(Collected data)
***

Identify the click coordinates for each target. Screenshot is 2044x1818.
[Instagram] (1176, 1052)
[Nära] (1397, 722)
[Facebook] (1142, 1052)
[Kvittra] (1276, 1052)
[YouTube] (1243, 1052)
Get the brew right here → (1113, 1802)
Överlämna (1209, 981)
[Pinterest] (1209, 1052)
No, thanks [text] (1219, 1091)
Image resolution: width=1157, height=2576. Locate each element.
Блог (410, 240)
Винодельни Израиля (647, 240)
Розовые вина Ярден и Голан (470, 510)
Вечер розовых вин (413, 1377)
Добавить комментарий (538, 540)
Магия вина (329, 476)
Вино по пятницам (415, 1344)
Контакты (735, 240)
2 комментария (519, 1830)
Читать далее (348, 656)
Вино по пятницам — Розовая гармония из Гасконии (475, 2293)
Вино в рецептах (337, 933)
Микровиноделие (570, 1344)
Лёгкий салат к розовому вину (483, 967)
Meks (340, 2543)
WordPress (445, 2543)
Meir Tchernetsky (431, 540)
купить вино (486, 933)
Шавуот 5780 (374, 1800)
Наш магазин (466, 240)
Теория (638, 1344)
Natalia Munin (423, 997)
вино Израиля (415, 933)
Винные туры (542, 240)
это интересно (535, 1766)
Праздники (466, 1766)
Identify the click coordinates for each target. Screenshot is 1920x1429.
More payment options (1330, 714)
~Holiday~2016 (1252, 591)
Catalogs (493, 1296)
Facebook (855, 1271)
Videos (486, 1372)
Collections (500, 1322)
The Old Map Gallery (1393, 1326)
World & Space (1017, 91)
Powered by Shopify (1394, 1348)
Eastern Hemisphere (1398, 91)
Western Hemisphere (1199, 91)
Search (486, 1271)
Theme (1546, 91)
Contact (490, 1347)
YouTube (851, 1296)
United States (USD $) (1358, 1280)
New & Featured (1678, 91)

***

Among the lines above, return those that hold the word "click".

Identify the click coordinates for each target. Screenshot is 2044x1818.
Identify the click coordinates for each target. Screenshot is 1920x1429.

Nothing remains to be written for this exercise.